What you are asked to do:
Copy out all of the lines below exactly; the pictures do not belong in the copy.
[Opening Data for analysis section]
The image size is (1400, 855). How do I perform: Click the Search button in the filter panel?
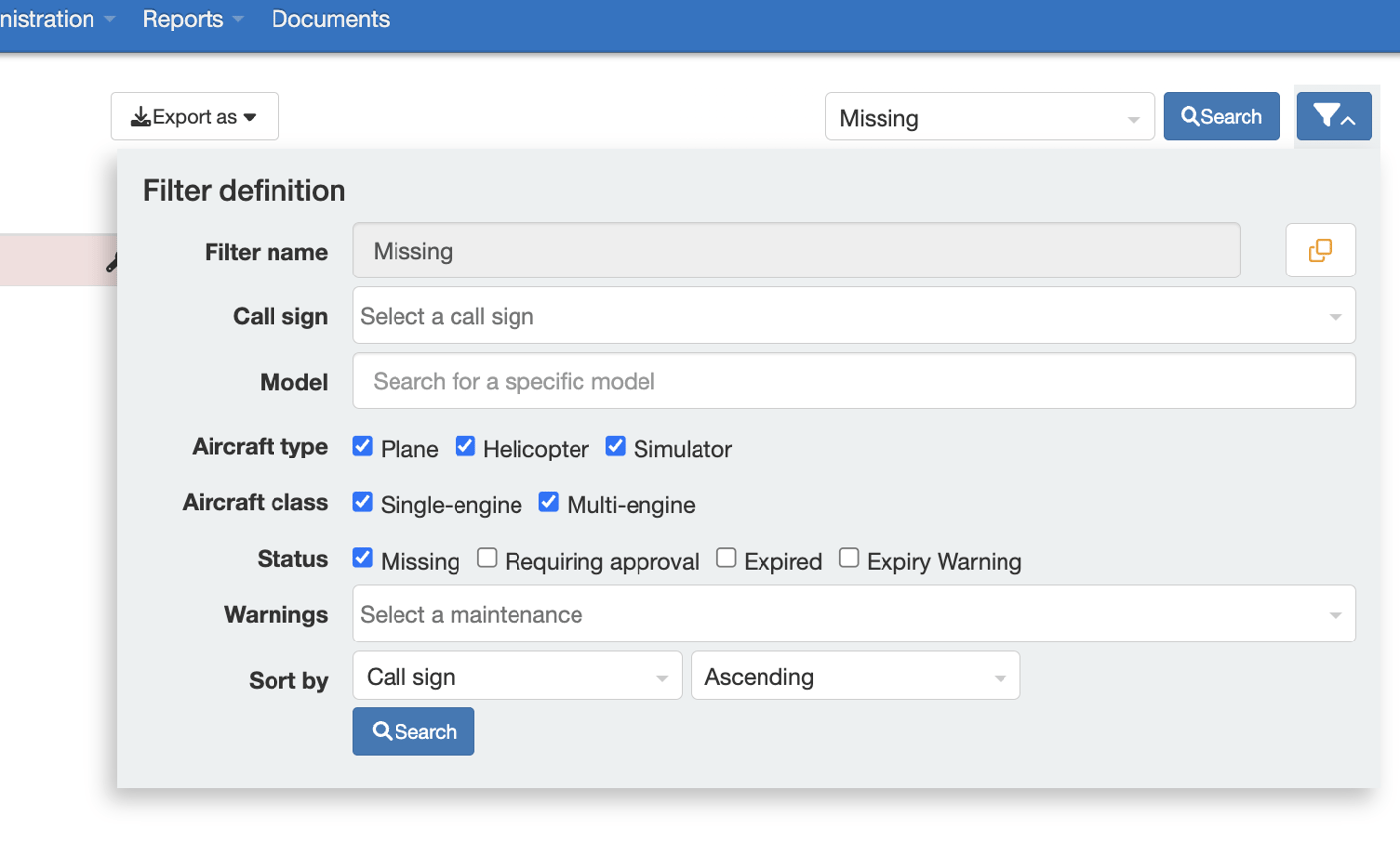[413, 731]

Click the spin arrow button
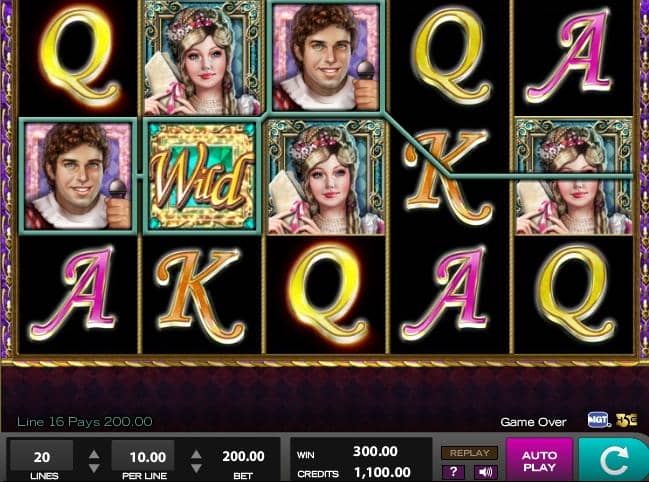click(614, 460)
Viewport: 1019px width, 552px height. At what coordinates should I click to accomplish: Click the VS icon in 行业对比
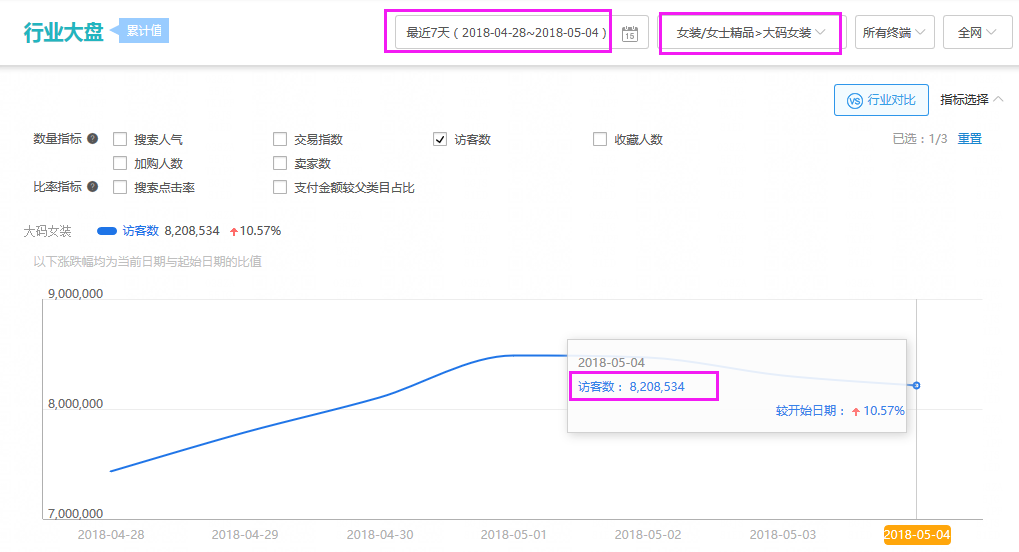[x=854, y=100]
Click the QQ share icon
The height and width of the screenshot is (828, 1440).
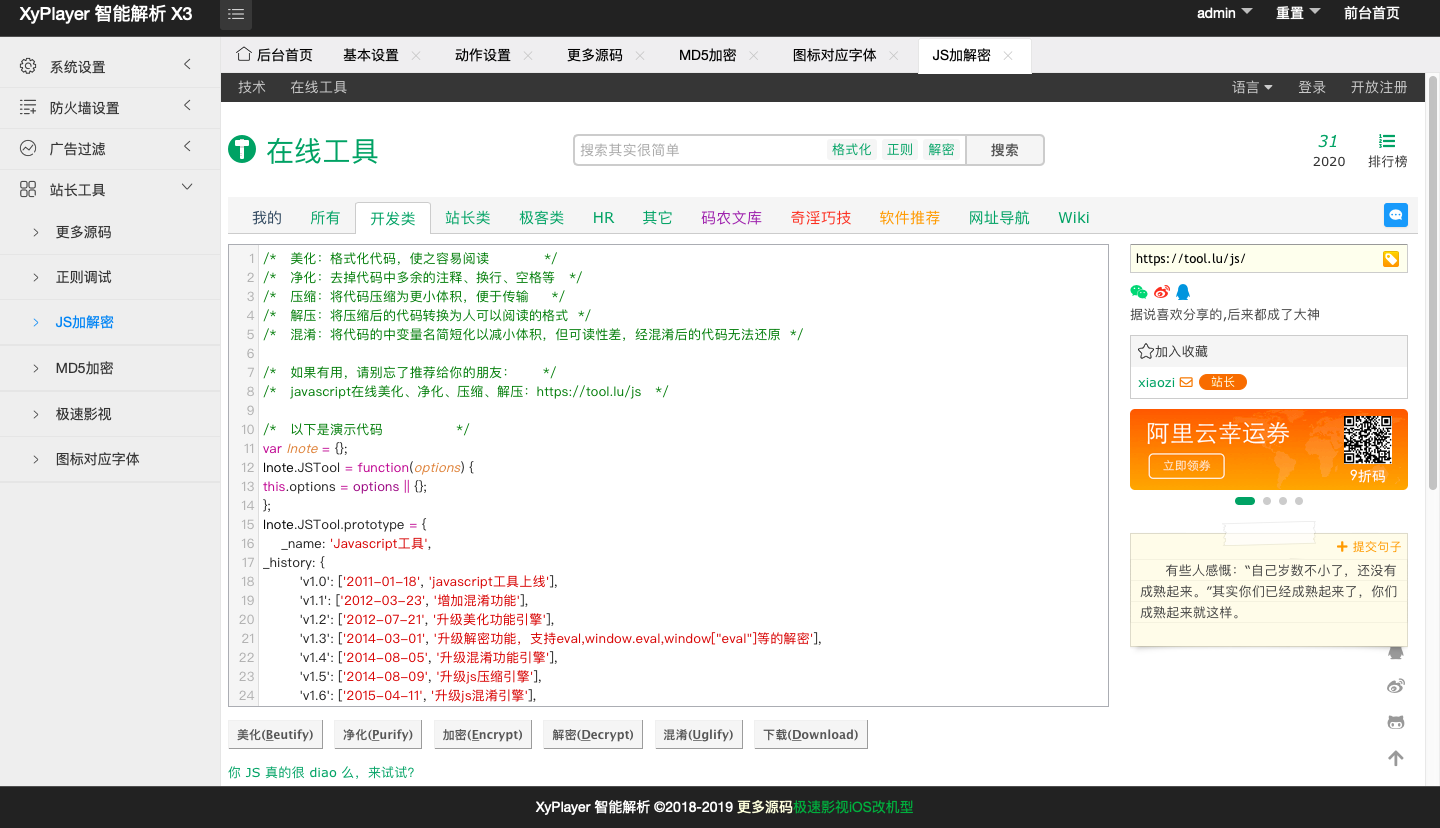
[Closing Data for analysis section]
Result of this task:
The image size is (1400, 855). How do I perform: Click the Search button in the filter panel?
[413, 731]

Click the spin arrow button
click(614, 460)
Viewport: 1019px width, 552px height. At what coordinates should I click to accomplish: Click the VS icon in 行业对比
[x=854, y=100]
Click the QQ share icon
The height and width of the screenshot is (828, 1440).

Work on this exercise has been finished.